Landscape epidemiology

LANDSCAPE EPIDEMIOLOGY

  • The study of diseases in relation to the ecosystems in which they are found, is landscape epidemiology.
  • Medical ecology, horizontal epidemiology and medical geography also convey the same meaning.
  • Investigations are frequently qualitative, involving the study of the ecological factors that affect the occurrence, maintenance and in the case of infectious agents, transmission of disease.
  • This contrasts with the quantitative associations between specific diseases and the hypothesized factors - sometimes termed 'Vertical epidemiology'.
  • Landscape epidemiology was developed by Russian Pavlovsky (1964), and later expanded by Audy (1962) and Galuzo (1975).

Nidality

  • Russian steppe biome was the home of the great plagues such as Rinderpest.
  • Many arthropod-transmitted infections present in the steppes were also limited to distinct geographical areas. These foci were natural homes of these diseases and were called nidi (Latin; nidus - nest).
  • The presence of a nidus depends on its limitation to particular ecosystems.

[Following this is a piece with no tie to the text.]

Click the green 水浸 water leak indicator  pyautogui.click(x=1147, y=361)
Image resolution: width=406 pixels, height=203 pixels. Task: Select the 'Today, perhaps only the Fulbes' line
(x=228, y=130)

Objectives of landscape epidemiology

  • Landscape epidemiology is founded on the concept that if the nidality of diseases is based on ecological factors then a study of ecosystems enables predictions to be made about the occurrence of disease and facilitates the development of appropriate control strategies.
    • Example: Kyasanur forest disease. It is caused by an arbovirus. It is apparently restricted to an area 600 miles square in Mysore. The virus endemically and inapparently infects some small mammals, including rats in the local rain forest. The virus is transmitted by several species of ticks of which only Haemaphysalis spinigera infest man. When man creates ecological mosaics by cultivating areas for rice, his cattle roam into the surrounding rain forest and may become infested with virus-infected ticks. Dense population of ­ticks therefore build up around villages and when infected, these ticks can transmit the infection to man.